Re: The BBC and British American Tobacco...
Posted: Fri Jun 06, 2014 1:58 pm
by spider
Are you sure Peter Taylor is an emploee of the BBC - he could be a freelancer?
If he is an employee I guess he has to contribute to the pension fund.
Once money is taken out of your pay packet (before you even get your hands on it) you have no control how it's used.
It's like income tax.
I don't want my income tax money going to pay for a replacement for Trident, going to pay for HS2 or going to pay for repairs to Royal residences for instance.
I have no control over any of that, just like Peter Taylor has no control regarding where the money he pays into the BBC pension fund is invested.
Re: The BBC and British American Tobacco...
Posted: Fri Jun 06, 2014 3:52 pm
by Arginald Valleywater
Most BBC reporters are freelance. I was genuninely surpirsed to learn the likes of Jon Motson have always been hired guns and never fully paid up BBC staff. As for pensions I imagine some people wouldn't be happy investing in British Gas, BAE etc but if you want a really shit annuity then go ethical.
Sam Slater
Posted: Fri Jun 06, 2014 5:21 pm
by max_tranmere
What Peter Taylor said was correct, smoking is certainly bad and companies do make a fortune selling this harmful product. When I said it was 'predictable' I meant that when someone tunes in to a programme like this they want to hear something new, not just the standard line (although it is accurate) about smoking being harmful. We already knew that. There was lots of interesting stuff in the programmes, stuff about how the cigarette companies are going to incredible lengths to get round the advertising bans in various countries, he also went to Third World countries and explored how the big cigarette firms in the West are making a fortune in these places, and clearly don't care what it is doing to people - even to young kids.
I think it is good that Peter Taylor did these two programmes and that they also had an element in them focused on trying to educate people. There was a lot of stuff about e-cigarettes for instance, some doctors and researchers said they were less harmful than normal fags, others said they were totally harmless.

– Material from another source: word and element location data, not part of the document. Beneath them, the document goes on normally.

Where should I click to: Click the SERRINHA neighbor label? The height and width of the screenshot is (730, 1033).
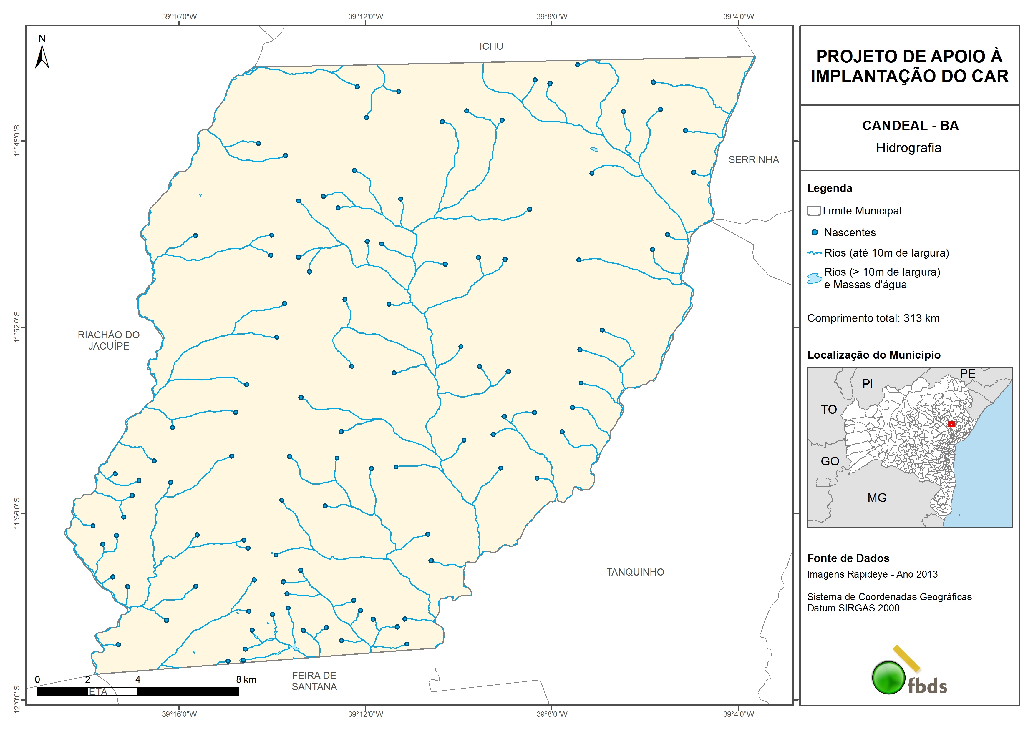[x=754, y=160]
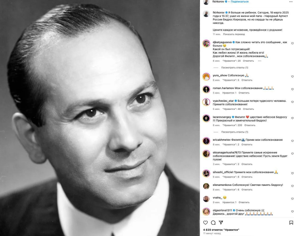Viewport: 294px width, 236px height.
Task: Reply to vyacheslav_star's comment
Action: (x=248, y=109)
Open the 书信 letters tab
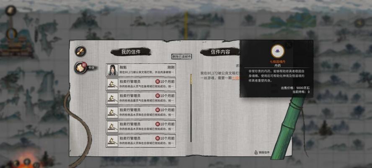The width and height of the screenshot is (372, 168). [x=81, y=68]
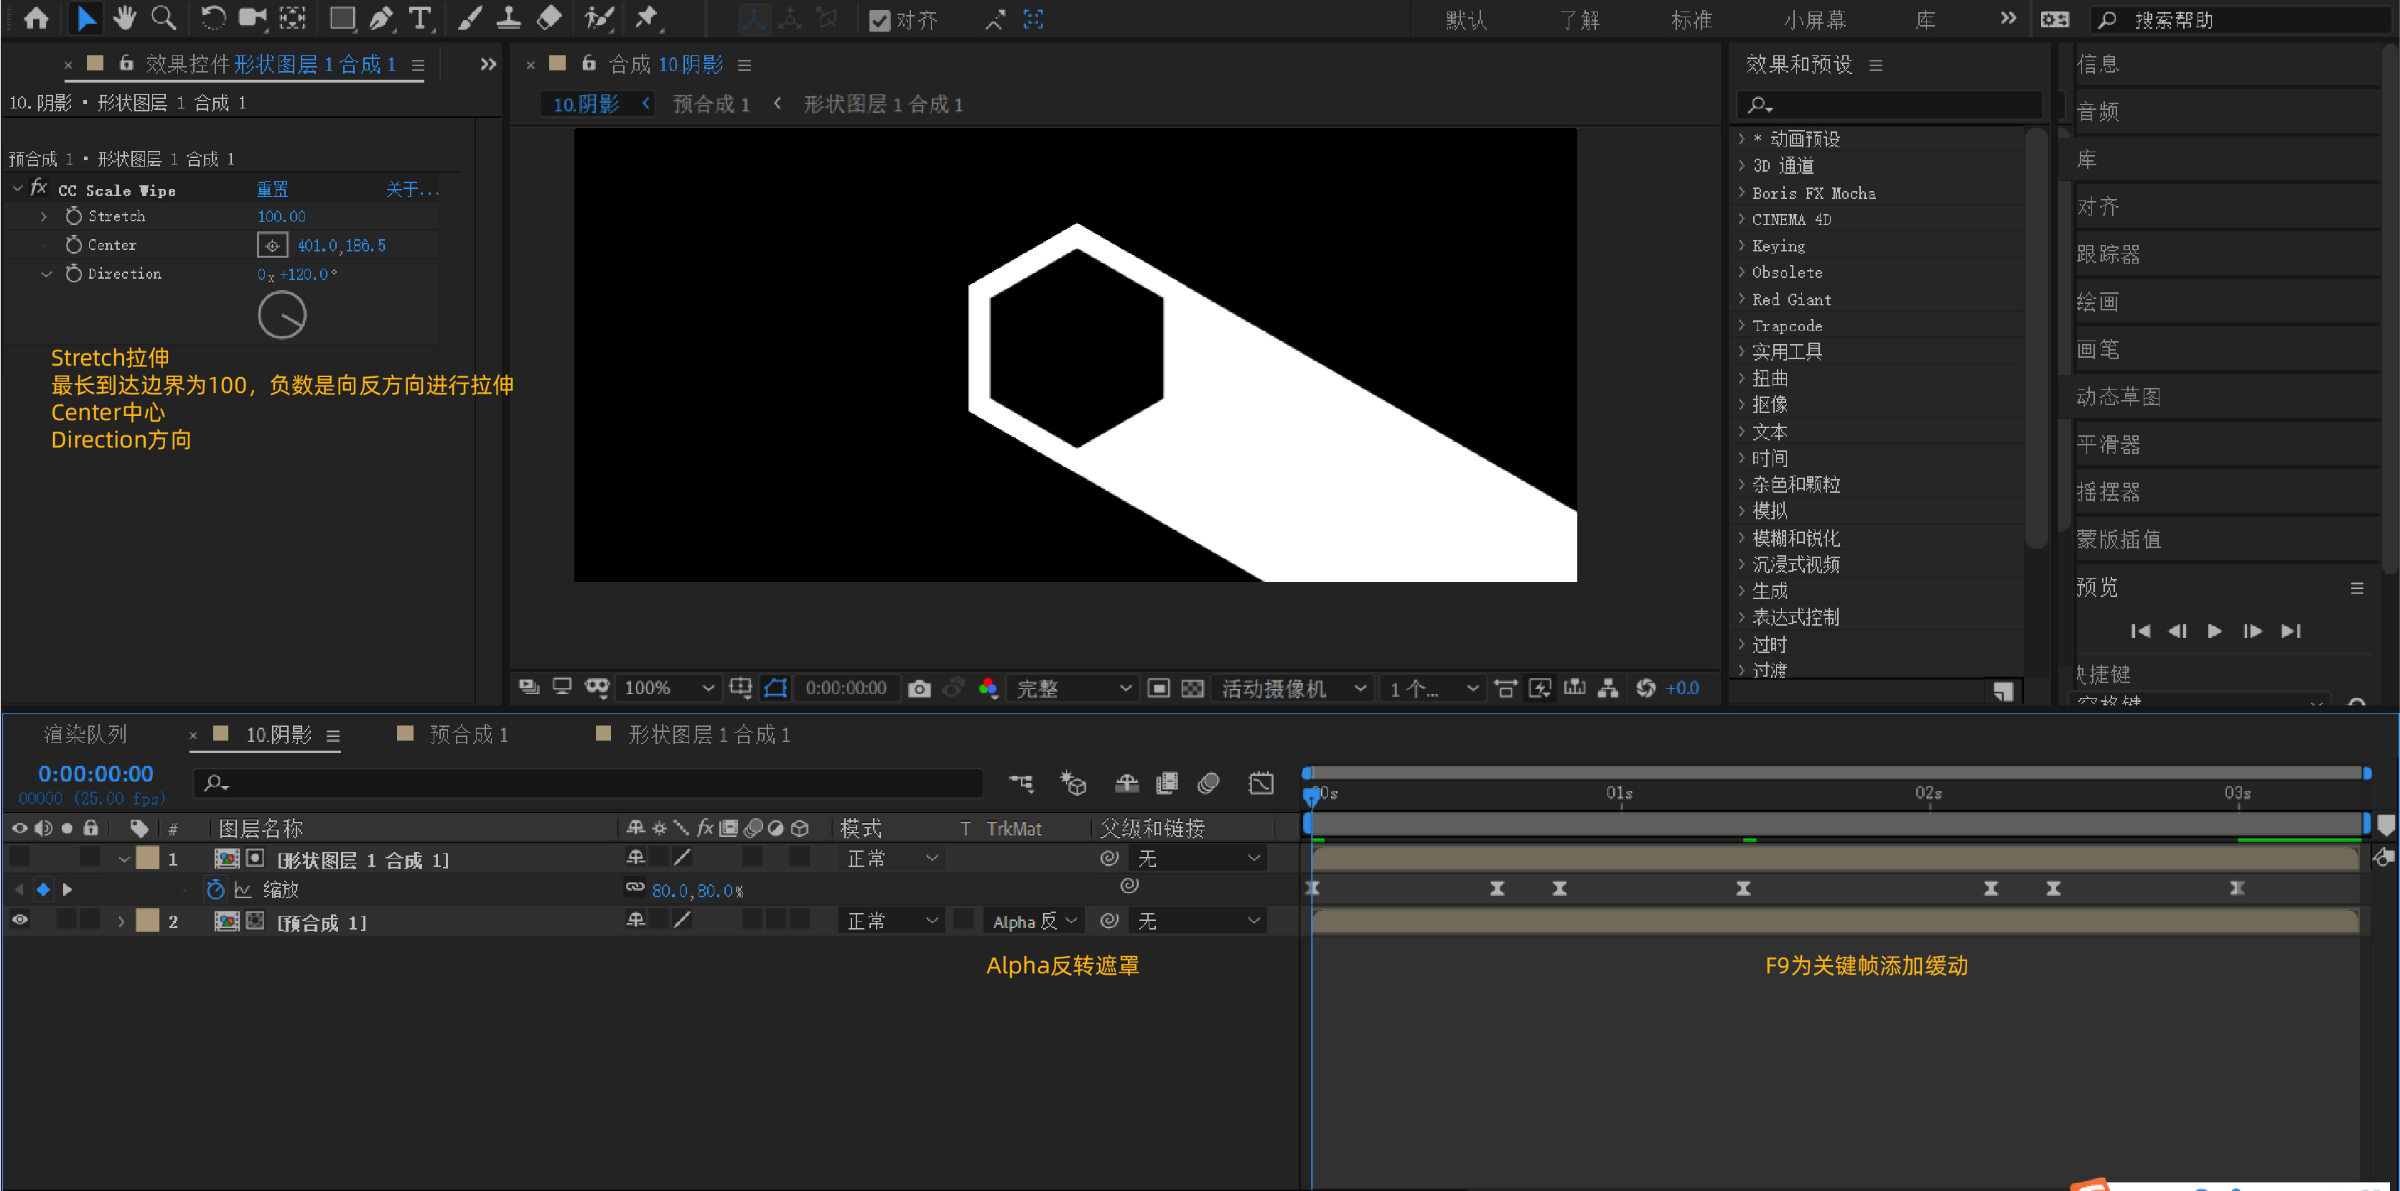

So the worst case scenario is that they might still be harmful, but not as much, as normal fags - possibly not at all. The number of e-cig smokers in Britain according to this series is now 2 million, three times more than a couple of years ago. These two episodes might convince more smokers to switch to these.

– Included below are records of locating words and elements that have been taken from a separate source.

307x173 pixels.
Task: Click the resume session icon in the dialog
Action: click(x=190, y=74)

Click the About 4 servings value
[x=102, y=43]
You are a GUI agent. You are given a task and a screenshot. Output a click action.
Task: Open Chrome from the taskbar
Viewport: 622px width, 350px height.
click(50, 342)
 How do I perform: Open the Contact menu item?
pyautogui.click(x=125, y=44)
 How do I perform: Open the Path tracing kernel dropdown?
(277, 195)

Peter Taylor will certainly take the pension, so would I in his shoes, I just think it's odd that he was grilling a guy from British American Tobacco about their profits from the harm that fags do, but he and others will take money (a pension) from the profits from the harm that cigarettes do. I would take the pension too as I've said - perhaps we are all full of inconsistences.
spider
Posted: Fri Jun 06, 2014 5:25 pm
by max_tranmere
He might be freelance, he might be a salaried-staffer, I'm not sure. Usually well known journalists and presenters broker very good deals, with their agent sitting at the meeting with them, when they negotiate about doing work for TV networks. It was probably worked out at his initial meeting with the BBC, decades ago, and at probably every contract renewal meeting since, that he would get some kind of pension from them along with his (presumably) large salary. He deserves a large salary, he is very good at what he does.
Arginald
Posted: Fri Jun 06, 2014 5:32 pm
by max_tranmere
Corporations invest in any organisation to get the best return on their pension fund. A lot buy large properties. There are numerous big houses and flats in central London that no one lives in and probably never will, that were bought and are owned by corporate pension schemes - both from here and from abroad. The BBC invests its pension money in (aswell as in other places) British American Tobacco. The Church of England we learned a few months ago invests its money (one of the places it puts its pension cash in) in the payday loans company 'Wonga'. Wonders will never cease! Every organisation just wants as much money as it can get, morality or ethics rarely come into it.